**DESCRIPTION OF THE TASK**
Extract every line of the items below, word for word and without any changes.

Location data for elements and text:
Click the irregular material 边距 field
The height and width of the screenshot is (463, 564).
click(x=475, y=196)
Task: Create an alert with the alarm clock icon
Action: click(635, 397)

**EXERCISE OUTPUT**
Click the irregular material 边距 field
The height and width of the screenshot is (463, 564).
click(x=475, y=196)
Task: Create an alert with the alarm clock icon
Action: click(635, 397)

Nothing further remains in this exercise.